** Begin Document section **
1)Let *A=\(\large(a^{2}+4ab+b^{2})\)*, where *a* and *b* are postive integers.

Prove that **A≠2015**. **(HINT-Use Modular Arithmetic or Try to use the concept of Odd-Even numbers)**

2)Prove that any prime number, **\(\large(2^{2^n}+1)\)** cannot be represented as a difference of 2 fifth powers of integers.**(HINT-Expand the expression and You will get something in common)**

3)Find all pairs *(x,y)* where *x* and *y* are integers such that *\(\large(x^{3}+11^{3}=y^{3})\)*.**(HINT-Try to apply identities)**

4)If *\(\large(\frac{1}{a}+\frac{1}{b}+\frac{1}{c}=\frac{1}{a+b+c})\)*

Then Prove that,

*\(\large(\frac{1}{a^{3}}+\frac{1}{b^3}+\frac{1}{c^3}=\frac{1}{a^{3}+b^{3}+c^{3}})\)*.**(HINT-Factorize )**

5)Prove that *\(\large(2222^{5555}+5555^{2222})\)* is divisible by 7.**(HINT-Use Modular Arithmetic or Apply the concept of \(a^{n}±b^{n}\).)**

Today I have posted some easy problems ,So I'm sure that you will be able to solve all these 5 problems in 1.5 hours.
** End Document section **
** Begin Supplied material **
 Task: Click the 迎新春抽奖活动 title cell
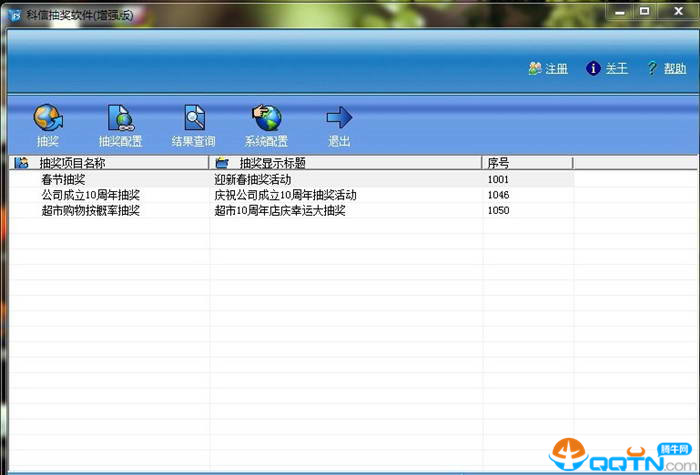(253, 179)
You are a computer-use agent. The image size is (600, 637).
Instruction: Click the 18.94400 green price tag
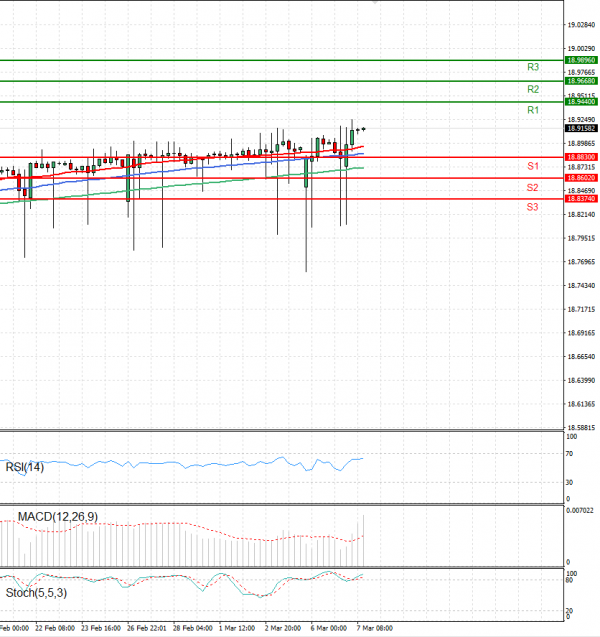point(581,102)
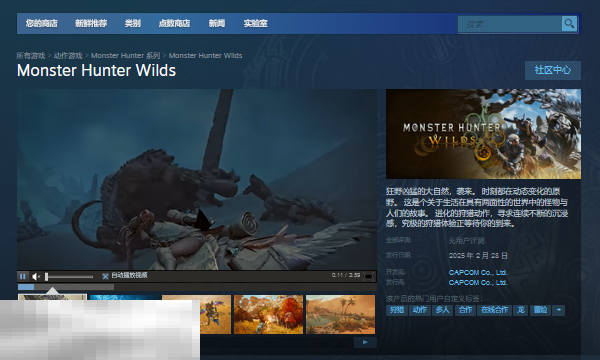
** End Supplied material **
** Begin Supplied material **
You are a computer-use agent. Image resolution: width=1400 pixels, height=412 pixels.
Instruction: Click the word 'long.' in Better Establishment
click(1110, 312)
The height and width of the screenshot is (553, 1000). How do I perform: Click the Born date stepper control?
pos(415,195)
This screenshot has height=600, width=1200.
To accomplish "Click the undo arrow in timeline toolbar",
** End Supplied material **
** Begin Supplied material **
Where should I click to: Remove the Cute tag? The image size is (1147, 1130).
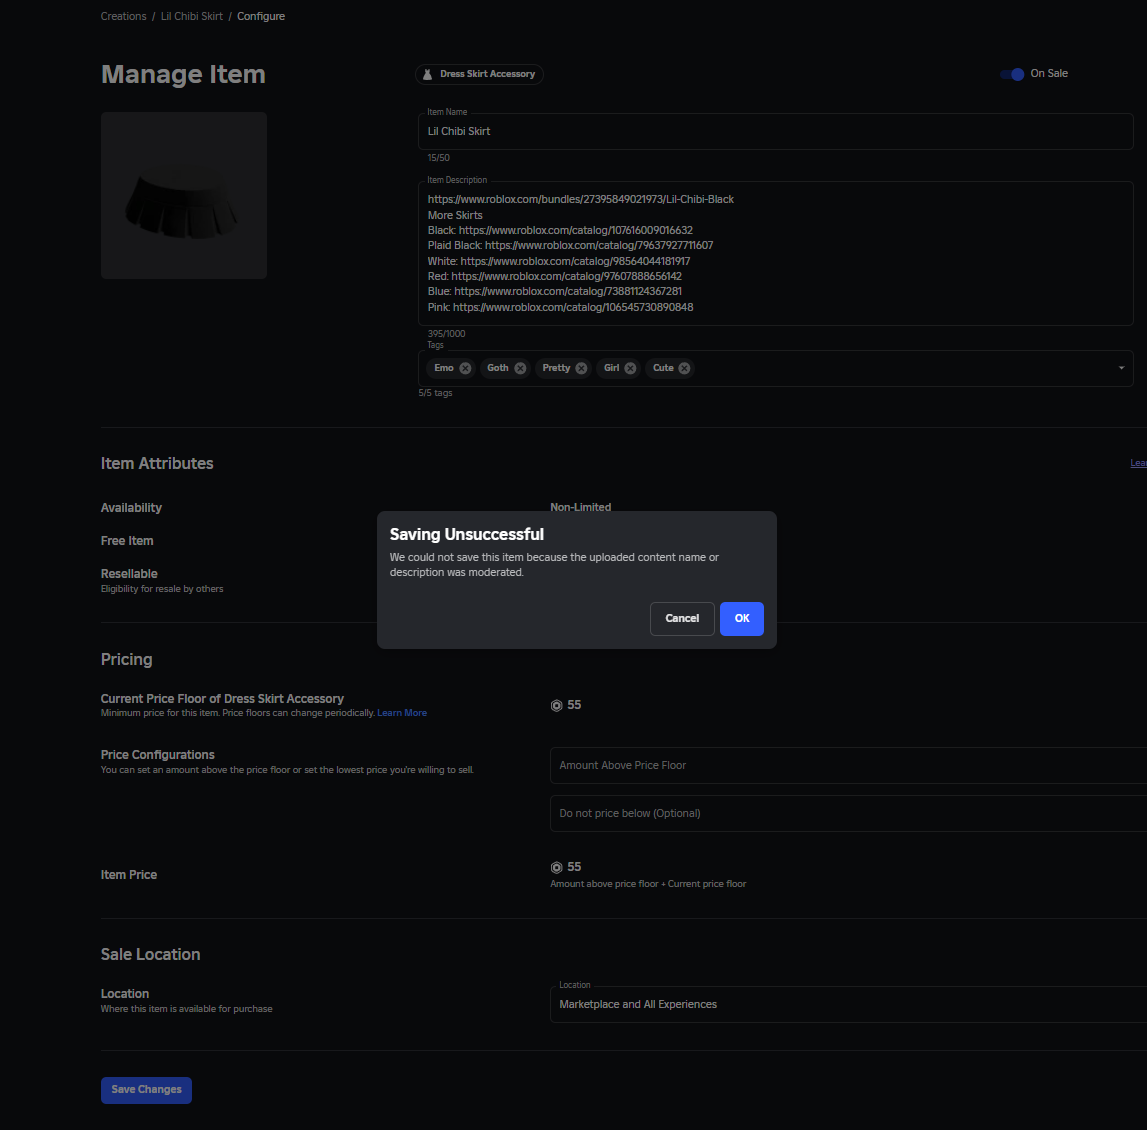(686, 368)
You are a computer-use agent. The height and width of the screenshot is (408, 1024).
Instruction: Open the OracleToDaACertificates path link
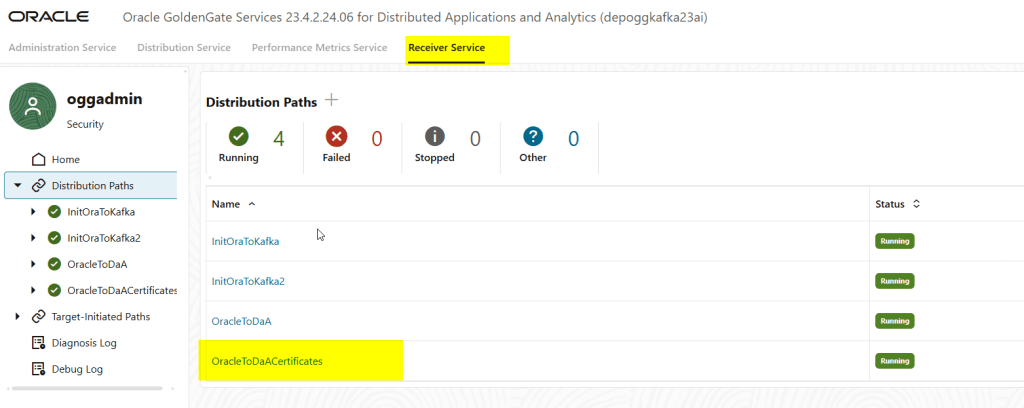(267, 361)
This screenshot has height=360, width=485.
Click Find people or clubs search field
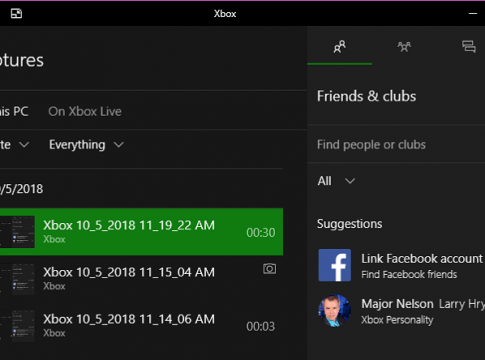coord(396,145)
** End Supplied material **
▶ [Exercise tasks]:
• A. In the math problem set, how long does the writer say it should take to solve all five problems?
• B. Copy the rows from the line with "Task: Click the 迎新春抽奖活动 title cell" up to and including the line with "point(581,102)". Leave the pictures out.

▶ [Results for the exercise]:
• A. 1.5 hours.

• B.
 Task: Click the 迎新春抽奖活动 title cell
(253, 179)
You are a computer-use agent. The image size is (600, 637).
Instruction: Click the 18.94400 green price tag
point(581,102)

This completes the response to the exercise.